Stinnett was standing behind the south end zone at Cal’s Memorial Stadium when Cal players completed a multi-lateral kickoff return, with the final lateral receiver Kevin Moen running into the end zone for a winning touchdown with no time on the clock through members of the Stanford band, who had prematurely gone on the field, thinking Stanford had won.






The picture, which gained national attention, showed Moen at the top of his leap, roaring in triumph with the football held high over his helmet about to land on a Stanford trombonist.
Retired veteran Tribune photographer Ron Riesterer recalled Stinnett as not only a talented photographer, but as “just a great guy, very, very friendly” and someone who was very even-keeled, not letting too many things upset him
Born in East  Oakland and a 1942 graduate of Fremont High School, Stinnett enlisted in the Navy in World War II, working as a combat photographer in the Pacific theater and serving in the same aerial photo group as future President George H.W. Bush.

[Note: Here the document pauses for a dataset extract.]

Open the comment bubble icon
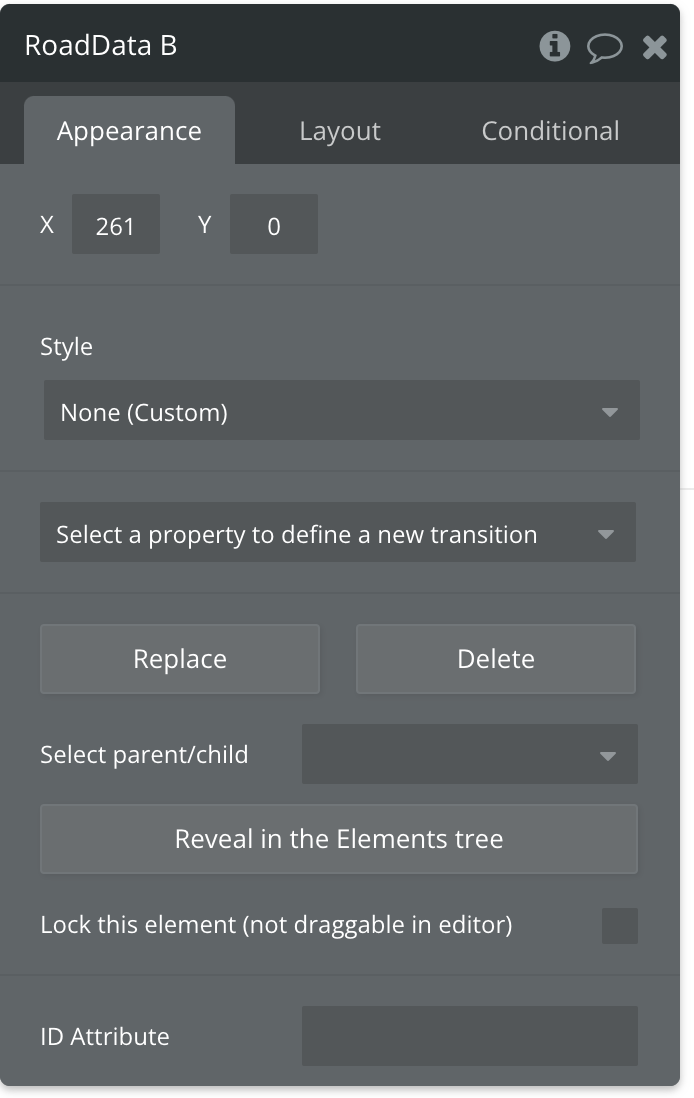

.He also worked briefly as a photographer for the San Francisco Examiner.
Following his retirement, he wrote two historically significant books about the war in the Pacific: “George Bush:  His World War II Years” and “Day of Deceit: The Truth About FDR and Pearl Harbor.”
Stinnett was preceded in death in 2009 by his wife of 56 years, Marguerite “Peggy” Stinnett, a well-known reporter and columnist for the Montclarion and Tribune.
He is survived by his daughter, Colleen Badagliacco, and his son, Jim Stinnett of San Francisco, his grandchildren Robert Badagliacco and Laura Deauville, and five great-grandchildren. Funeral services are pending. The family suggests donations in his memory to the Society of Professional Journalists.